Output exactly those lines of the data that lie between the line containing "Click the yellow folder icon in the dialog" and the final line, both ends counted.

——————

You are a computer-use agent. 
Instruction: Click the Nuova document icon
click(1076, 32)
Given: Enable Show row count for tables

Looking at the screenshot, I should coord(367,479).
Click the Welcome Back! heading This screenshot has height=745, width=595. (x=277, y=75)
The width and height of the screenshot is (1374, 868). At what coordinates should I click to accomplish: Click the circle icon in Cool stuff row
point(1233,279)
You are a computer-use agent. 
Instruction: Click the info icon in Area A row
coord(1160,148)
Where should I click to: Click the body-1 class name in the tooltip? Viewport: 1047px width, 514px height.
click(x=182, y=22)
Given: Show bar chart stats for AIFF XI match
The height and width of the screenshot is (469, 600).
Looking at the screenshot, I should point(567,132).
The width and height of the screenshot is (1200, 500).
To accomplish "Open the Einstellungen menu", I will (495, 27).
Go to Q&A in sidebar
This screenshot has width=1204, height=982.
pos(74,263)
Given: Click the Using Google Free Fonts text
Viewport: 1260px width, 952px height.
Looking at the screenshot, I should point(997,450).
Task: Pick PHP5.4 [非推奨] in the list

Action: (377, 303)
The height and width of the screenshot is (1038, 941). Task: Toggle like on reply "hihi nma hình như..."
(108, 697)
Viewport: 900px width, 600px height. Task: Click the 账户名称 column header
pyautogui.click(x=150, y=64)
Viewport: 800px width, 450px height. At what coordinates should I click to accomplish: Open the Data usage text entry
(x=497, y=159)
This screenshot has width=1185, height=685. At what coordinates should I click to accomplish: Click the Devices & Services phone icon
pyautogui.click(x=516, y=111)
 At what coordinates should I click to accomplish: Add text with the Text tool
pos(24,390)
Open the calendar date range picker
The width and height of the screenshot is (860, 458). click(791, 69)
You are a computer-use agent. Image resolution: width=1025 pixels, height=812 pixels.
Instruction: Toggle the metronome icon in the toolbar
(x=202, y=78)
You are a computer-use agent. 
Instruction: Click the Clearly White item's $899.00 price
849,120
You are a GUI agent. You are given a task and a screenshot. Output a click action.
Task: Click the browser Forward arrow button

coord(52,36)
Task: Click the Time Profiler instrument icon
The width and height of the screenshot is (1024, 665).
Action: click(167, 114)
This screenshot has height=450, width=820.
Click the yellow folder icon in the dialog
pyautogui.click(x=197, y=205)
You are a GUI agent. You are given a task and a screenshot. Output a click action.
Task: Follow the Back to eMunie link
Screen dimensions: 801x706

——————

▸ **Result of this task**:
Click the yellow folder icon in the dialog
pyautogui.click(x=197, y=205)
You are a GUI agent. You are given a task and a screenshot. Output a click action.
Task: Follow the Back to eMunie link
Screen dimensions: 801x706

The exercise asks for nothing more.